POLITICS

Ottawa, Saskatchewan, fund plan to help keep deadly pig virus out of province

04/17/2014 12:39 EDT | Updated 06/17/2014 05:59 EDT
REGINA - The federal and Saskatchewan governments are spending $200,000 to help keep a virus that kills baby pigs out of the province.

To date there have been no cases of porcine epidemic diarrhea, known as PED, in Saskatchewan.

But confirmed cases of the highly contagious virus have been found in Ontario, Manitoba, Quebec and Prince Edward Island.

The government money is to be used to help pay for a PED strategy for Saskatchewan, including containment and a plan on what to do if it is discovered in the province.

Since the virus was detected in the U.S. last May it has killed millions of baby pigs in more than 20 states.

Saskatchewan currently has 119 active producers raising 91,900 sows that produce about 2.2 million market hogs.

Federal Agriculture Minister Gerry Ritz said vigilance is the key to reducing the effect of the disease on Canadian agriculture and the economy.

"This investment will help the Saskatchewan pork industry take proactive measures to stay in front of this disease,” Ritz said Thursday in a release.

The virus is unique to pigs and is not a threat to people.

The government money is being matched by Sask Pork, which represents producers.

Saskatchewan Agriculture Minister Lyle Stewart said the province has made PED a notifiable disease, which means producers must report it if it shows up on a farm.

Stewart said the province already funds programs to help producers keep their farms free of diseases, including some veterinary services.

The government is also spending money to bolster surveillance at high-risk sites including assembly yards, abattoirs, renderers and truck facilities.

Last week Manitoba's veterinary office reported that more pigs in the province have tested positive for PED, but the animals were in transit, not on a farm.

#### [PROVIDED DATA]
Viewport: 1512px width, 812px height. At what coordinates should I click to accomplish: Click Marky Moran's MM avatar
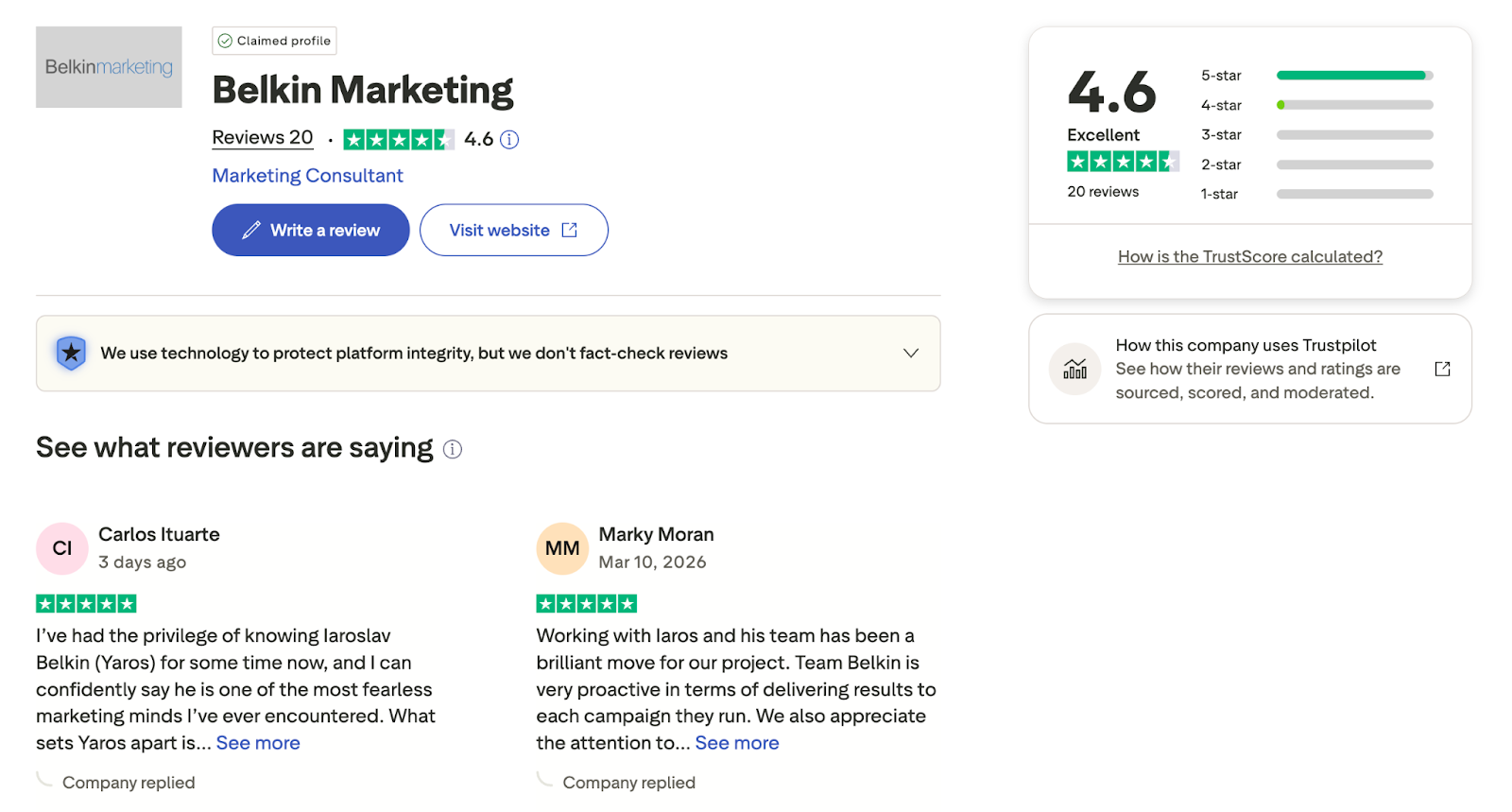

#### [WORK ITEM A]
Please reproduce the pig virus article from the words "The government money is being" through the words "and truck facilities.", swapping "abattoirs" for "slaughterhouses".
#### [WORK ITEM B]
According to the pig virus article, which organization is matching the government money?

#### [EXPECTED ANSWER A]
The government money is being matched by Sask Pork, which represents producers.

Saskatchewan Agriculture Minister Lyle Stewart said the province has made PED a notifiable disease, which means producers must report it if it shows up on a farm.

Stewart said the province already funds programs to help producers keep their farms free of diseases, including some veterinary services.

The government is also spending money to bolster surveillance at high-risk sites including assembly yards, slaughterhouses, renderers and truck facilities.

#### [EXPECTED ANSWER B]
Sask Pork